Alors que le Parlement examine une nouvelle proposition pour réguler la démographie médicale, une frange importante des professionnels de santé, parmi lesquels SOS Médecins, choisit la grève.
SOS Médecins en grève contre la loi Garot

Le 29 avril 2025, l’antenne du Cotentin de SOS Médecins suspend ses activités pendant une journée entière, s’associant à une mobilisation nationale. Ce mouvement intervient alors que l'Assemblée nationale étudie une proposition de loi visant à mieux répartir les professionnels de santé sur le territoire français. Cette mobilisation offre un éclairage politique sur la complexité du combat contre les déserts médicaux.
Une mobilisation nationale qui dépasse le seul cadre médical
Le mouvement initié par SOS Médecins s'inscrit dans une dynamique plus large qui rassemble internes, jeunes médecins et étudiants. À travers cette grève, ces acteurs expriment leur opposition à la proposition de loi portée par Guillaume Garot et d’autres parlementaires de différentes sensibilités politiques.

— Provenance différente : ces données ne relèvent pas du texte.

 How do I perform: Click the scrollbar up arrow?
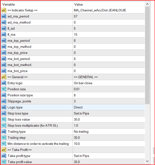[x=147, y=4]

À Cherbourg-en-Cotentin, Christophe Marchenay, président local de SOS Médecins, justifie l'arrêt total des activités par une volonté d'alerter sur l'impact potentiel de ce texte : « Ce n’est certainement pas maintenant, à l’heure où 87 % de la population vit dans un désert médical, qu’il faut mettre des contraintes d’installation aux médecins. C’est complètement contre-productif » (Ouest-France, 28 avril 2025).
Cette contestation traduit la crainte que la régulation administrative devienne un facteur aggravant de la crise d’accès aux soins plutôt qu'une solution.
Le contenu et les ambitions de la loi Garot
La proposition de loi n°966, enregistrée le 13 février 2025 à l’Assemblée nationale, entend instaurer une procédure d'autorisation préalable pour toute installation de médecins dans des territoires jugés déjà suffisamment pourvus.
Portée par une coalition transpartisane, elle répond à un diagnostic partagé : la fracture territoriale en matière de soins s'accentue, menaçant l’égalité d’accès aux services publics. L’enjeu politique est clair : répondre aux attentes des élus locaux et des populations rurales, souvent laissées à l'écart du maillage médical.
Cependant, du côté des syndicats de médecins, l'inquiétude grandit. Selon Hervé Pourcelot de SOS Médecins Besançon, « cela touche au caractère libéral de notre profession, à notre liberté d'exercice » (France 3 Régions, 28 avril 2025).
Les professionnels craignent que des mesures perçues comme coercitives ne découragent les nouvelles générations de médecins de s'engager dans l'exercice libéral, voire d'exercer en France.
Une grève symbolique aux conséquences locales immédiates
Dans le Cotentin, la fermeture de SOS Médecins pour 24 heures aura des effets immédiats sur l'accès aux soins non programmés. Les patients devront se tourner vers les urgences hospitalières ou différer des soins habituellement pris en charge rapidement par cette structure.
Cette action vise à illustrer concrètement les effets possibles d'une réduction de la présence médicale, si les mesures de régulation venaient à réduire l'attractivité du métier.
Pour Frédéric Bastian, président d'honneur de SOS Médecins Cotentin, la situation est préoccupante : « À part dépeupler la population de médecins généralistes, je ne vois pas l’intérêt de cette coercition » (Actu.fr, 28 avril 2025).
Le choix d'une grève totale, plutôt qu'une action partielle ou symbolique, montre la détermination des acteurs du terrain à peser dans le débat public.
Un débat politique structurant pour l'avenir de l'accès aux soins
La lutte contre les déserts médicaux est désormais un enjeu politique central. Si le gouvernement et une partie des parlementaires défendent l’idée d’un encadrement plus strict des installations, d’autres voix au sein de l'Assemblée nationale plaident pour des approches plus incitatives, comme des avantages financiers ou des simplifications administratives.
Ce débat pose des questions fondamentales : jusqu’où peut-on intervenir dans les choix professionnels individuels au nom de l'intérêt général ? Comment maintenir un équilibre entre solidarité territoriale et attractivité des métiers de la santé ?
Alors que la proposition de loi Garot poursuit son parcours législatif, l’issue du débat déterminera non seulement l’évolution de la démographie médicale, mais aussi le rapport des praticiens à la régulation de leur exercice.